La plus précieuse des marchandises : Au coeur des ténèbres

Ne nous mentons pas trop : harassés que nous sommes au bout d’un tunnel de dix jours intenses de projections et de casse-dalles absorbés sur le pouce aux associations gustatives parfois douteuses (au point de faire la promesse de ne plus manger de l’année 2024 une quelconque forme de nourriture si elle est servie entre deux tranches de pain), on ne peut pas dire que la perspective de refermer cette édition cannoise par le dernier film de Michel Hazanavicius était de nature à nous mettre en transe. Après avoir longtemps ronronné, le festival a su accélérer dans les derniers jours en nous offrant quelques prétendants plus que solides au palmarès. Dans ce contexte, difficile de savoir si cet afflux de bons films dans la dernière ligne droite allait ou non profiter à cette Plus précieuse des marchandises, qui marquait au passage un événement : le retour de l’animation en compétition à Cannes, le genre n’ayant plus été représenté depuis le Valse avec Bachir d’Ari Folman en 2008.
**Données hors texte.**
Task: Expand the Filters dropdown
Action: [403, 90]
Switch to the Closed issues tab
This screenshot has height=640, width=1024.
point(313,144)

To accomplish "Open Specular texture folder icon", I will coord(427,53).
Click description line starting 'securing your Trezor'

La plus précieuse des marchandises adapte le conte écrit et publié en 2019 par Jean-Claude Grumberg, un texte principalement écrit à l’origine à destination du jeune public et qui avait déjà fait l’objet d’une adaptation théâtrale en 2021. Au cours de la Seconde guerre mondiale, un couple de bûcherons recueille chez lui un bébé retrouvé le long d’un chemin de fer, abandonné par ses parents juifs déportés vers le camp d’Auschwitz. La bûcheronne (doublée par Dominique Blanc) va d’abord se heurter à l’hostilité de son époux (Grégory Gadebois) puis à la méfiance et à l’antisémitisme des autres bûcherons. Pour le bûcheronne, il faut dès lors protéger à tout prix sa “petite marchandise” envoyée par le “dieu du train”.
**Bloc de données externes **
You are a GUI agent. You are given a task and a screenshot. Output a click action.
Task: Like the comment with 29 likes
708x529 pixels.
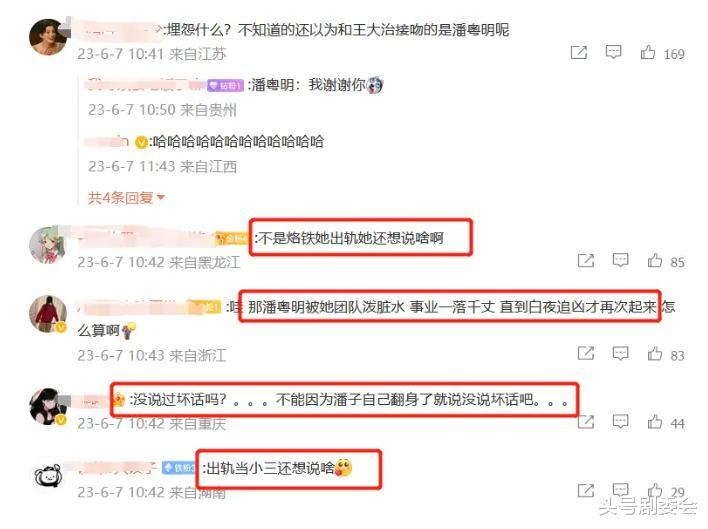(655, 490)
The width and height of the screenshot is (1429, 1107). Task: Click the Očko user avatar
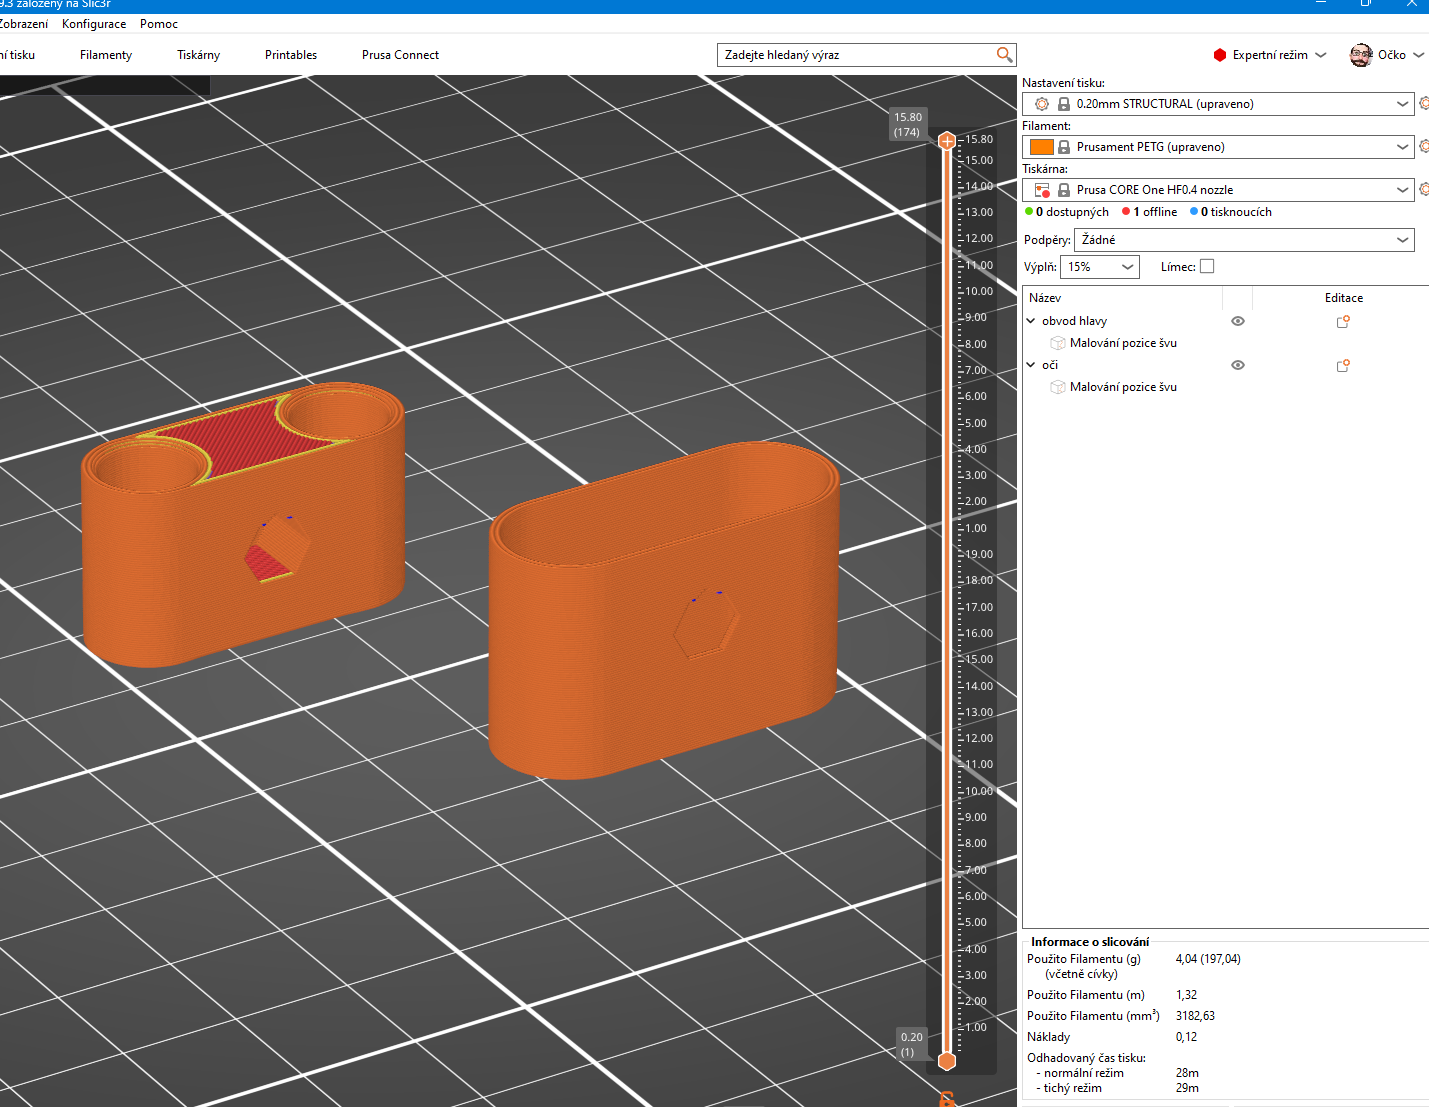1360,55
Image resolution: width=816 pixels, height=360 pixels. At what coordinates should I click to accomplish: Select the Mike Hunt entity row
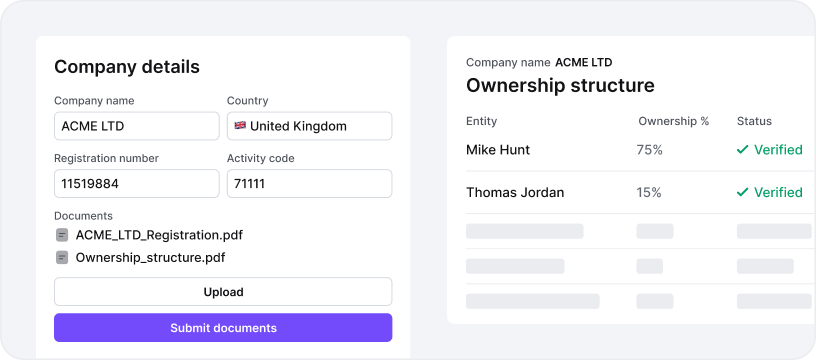click(641, 150)
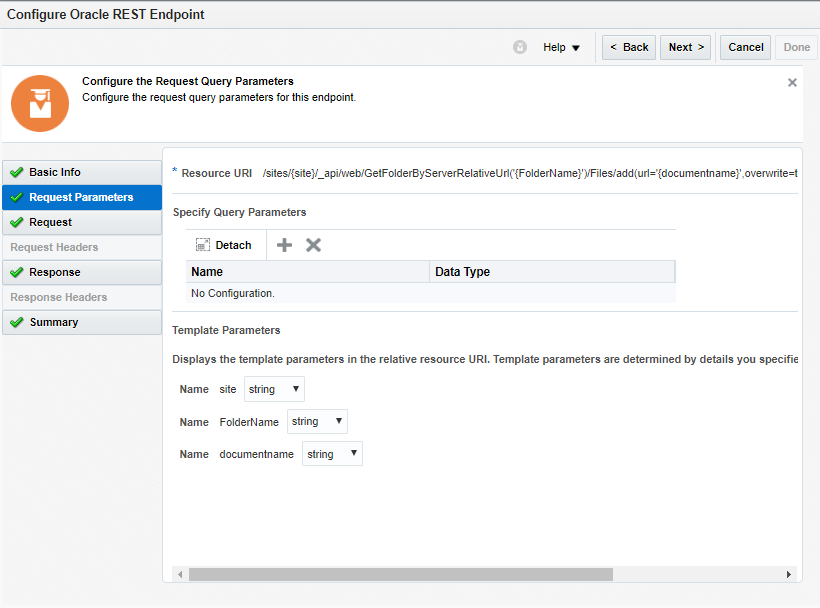Select the Request Parameters step
Image resolution: width=820 pixels, height=608 pixels.
pyautogui.click(x=81, y=197)
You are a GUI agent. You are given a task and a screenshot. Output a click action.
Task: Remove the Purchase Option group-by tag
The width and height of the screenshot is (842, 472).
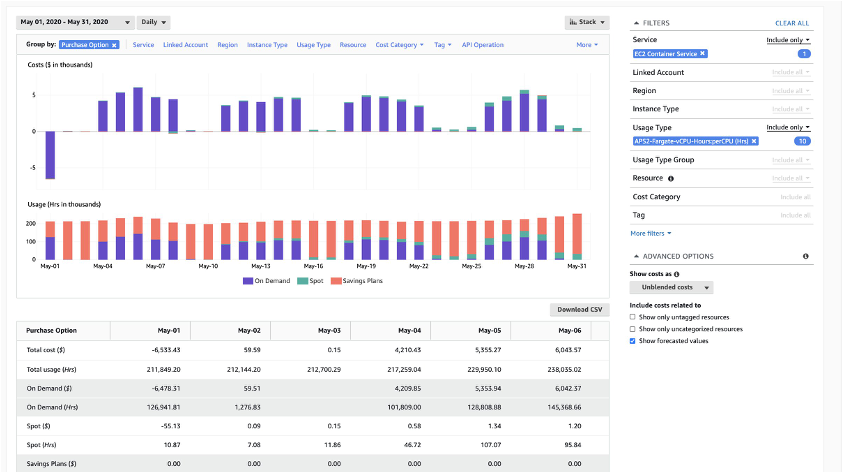(x=114, y=45)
S’il se pose d’emblée comme un conte pour enfants, La plus précieuse des marchandises n’en adopte pas moins un ton de plus en plus adulte, notamment en suivant, en parallèle de la survie de la bûcheronne et du bébé, l’histoire du père biologique de ce dernier, qui va se retrouver à vivre les horreurs indescriptibles commises entre les murs des camps de concentration et d’extermination. Sans se montrer frontal dans la représentation de l’horreur de la Shoah, le film d’Hazanavicius essaie de se plonger au cœur du martyre de ceux à qui tout, jusqu’à leur propre corps, a été arraché par les nazis.
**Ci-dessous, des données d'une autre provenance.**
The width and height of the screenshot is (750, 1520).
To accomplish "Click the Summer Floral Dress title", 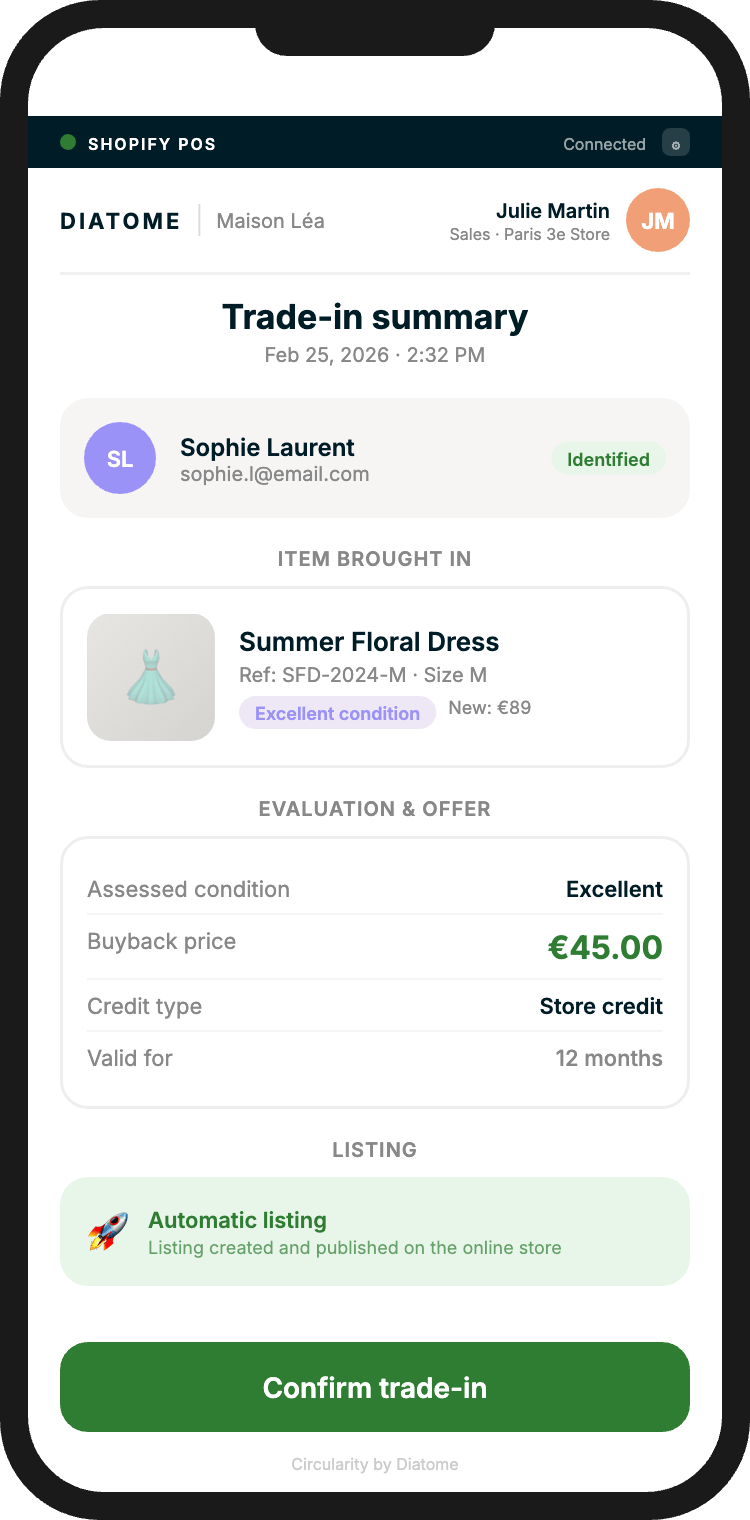I will coord(369,641).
Il y a de nombreuses images édifiantes dans La plus précieuse des marchandises, nées notamment d’une animation assez virtuose quoique parfois sommaire dans son design. Embrassant les capacités du médium mais sans vouloir trop en faire, Hazanavicius calibre sa mise en scène pour un récit au cordeau qui file à toute vitesse le long de ses 80 minutes montre en main. Le problème, c’est que certains autres aspects techniques du film n’offrent pas la même qualité de rendu. Bien qu’assuré par des sommités du cinéma français (en plus de Dominique Blanc et Grégory Gadebois, le film marque aussi l’ultime apparition au cinéma de Jean-Louis Trintignant, qui prête sa voix au narrateur du film), le doublage sonne parfois étrangement faux, un peu à côté de la plaque. Mais ce n’est pas grand chose à côté du score d’Alexandre Desplat, peut-être la véritable faute de goût du film, un gloubi-boulga de violons beaucoup trop pesant et sur-signifiant, qui contraste par ailleurs avec la relative ténuité des dialogues, qui appelait sans doute à faire davantage confiance aux images de ce cauchemar en animation.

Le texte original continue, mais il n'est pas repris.